Experienced Knoxville Attorney Helps Clients Overcome Debt Problems

Experienced Knoxville Attorney Helps Clients Overcome Debt Problems

Will Chapter 7 bankruptcy destroy retirement savings?

Deciding how to address overwhelming debt can be a challenge, especially for Tennessee residents who are approaching retirement age. Understanding how a Chapter 7 bankruptcy filing will impact retirement savings is a top priority for many consumers, and an important part of the decision-making process. The following information is offered to assist consumers in understanding how their retirement savings will be impacted by bankruptcy.

When it comes to employer-funded retirement accounts, there is a federal law known as the Employee Retirement Income Security Act (ERISA) that was put into place to protect workers from losing their hard-earned savings. According to the ERISA, 401(k) accounts and other retirement vehicles that are employer sponsored are protected from loss during a personal bankruptcy. When collecting information on retirement savings, be sure to note which type of account is used.

As part of Chapter 7 bankruptcy, the filer is asked to list all assets and debt, including retirement savings. Certain types of assets will be liquidated by the bankruptcy trustee, and the proceeds will be used to pay creditors.

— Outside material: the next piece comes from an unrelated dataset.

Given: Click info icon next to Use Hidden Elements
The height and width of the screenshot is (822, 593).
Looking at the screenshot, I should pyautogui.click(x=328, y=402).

However, a 401(k) account is exempt from that process, and is a protected investment. That means that the funds held within a 401(k) will remain available for use in retirement.

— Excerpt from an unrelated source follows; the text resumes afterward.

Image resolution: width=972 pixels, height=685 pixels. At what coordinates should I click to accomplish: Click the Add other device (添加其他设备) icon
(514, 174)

An exception lies in debt owed to the Internal Revenue Service. When a consumer owes back taxes, the IRS can levy retirement funds to pay that obligation. For those in Tennessee who have additional questions on how to protect their retirement from loss during Chapter 7 bankruptcy, the best way to move forward is to schedule a consultation with a bankruptcy attorney who can address those concerns.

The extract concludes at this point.